### Given instruction
Set down the passage of the community solar article below, starting with "South Coast Health" and going on through "of their communities.".

### Selected text
Small villages such as Central Tilba could install community solar and battery stations if costly applications were removed, a South Coast not-for-profit group says.
South Coast Health and Sustainability Alliance (SHASA) president Kathryn Maxwell says communities wishing to install small-to-medium shared facilities faced application costs of up to $75,000 from electricity providers.
If the NSW Government removed such barriers, communities could provide their own power and storage systems, without overloading the electricity grid.
Ms Maxwell on Wednesday, September 23, was participating in the launch of a national campaign by regional Victorian independent MP for the seat of Indi, Helen Haines.
The MP is pushing for a $483 million economic recovery plan for regional Australia, based on renewable energy and says the South Coast of NSW is a potential site for such projects.
However, while some have flagged larger scale projects such a wind farms, SHASA prefers small-to-medium solar projects which have the backing of their communities.

### Provided material
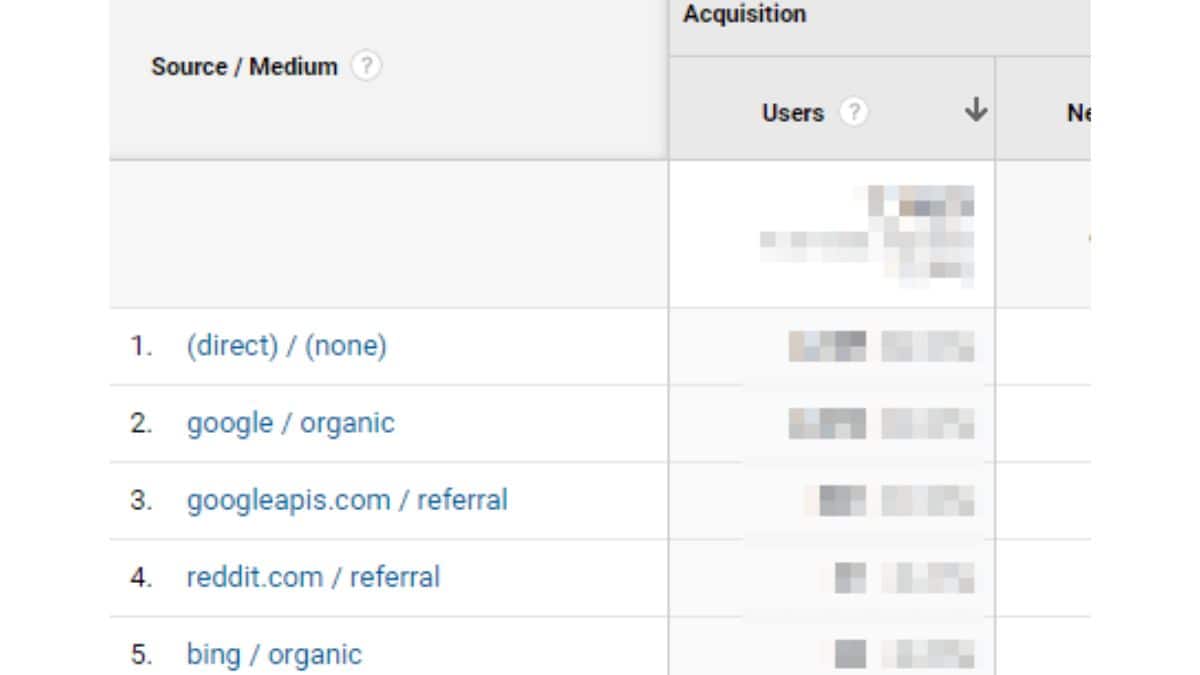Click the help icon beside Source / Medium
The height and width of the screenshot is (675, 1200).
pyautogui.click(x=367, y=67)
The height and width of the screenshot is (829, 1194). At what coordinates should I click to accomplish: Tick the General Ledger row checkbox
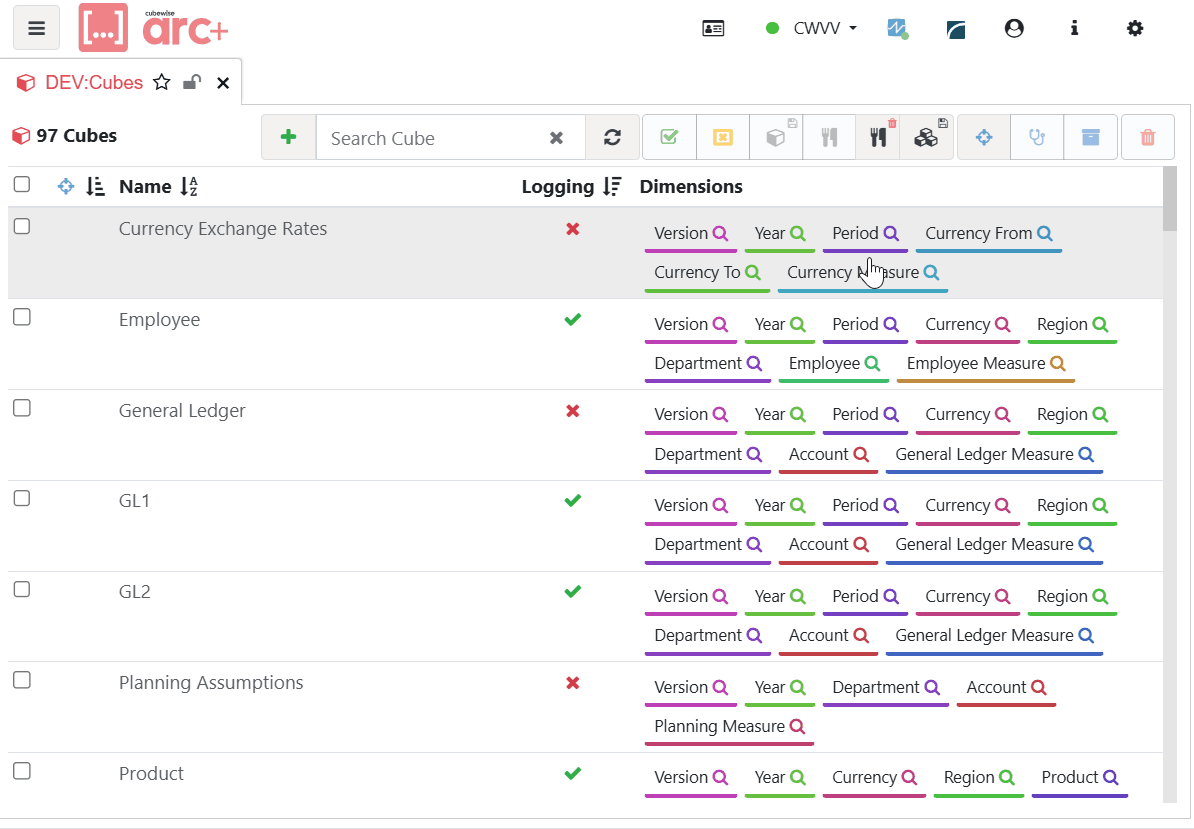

### Solution
South Coast Health and Sustainability Alliance (SHASA) president Kathryn Maxwell says communities wishing to install small-to-medium shared facilities faced application costs of up to $75,000 from electricity providers.
If the NSW Government removed such barriers, communities could provide their own power and storage systems, without overloading the electricity grid.
Ms Maxwell on Wednesday, September 23, was participating in the launch of a national campaign by regional Victorian independent MP for the seat of Indi, Helen Haines.
The MP is pushing for a $483 million economic recovery plan for regional Australia, based on renewable energy and says the South Coast of NSW is a potential site for such projects.
However, while some have flagged larger scale projects such a wind farms, SHASA prefers small-to-medium solar projects which have the backing of their communities.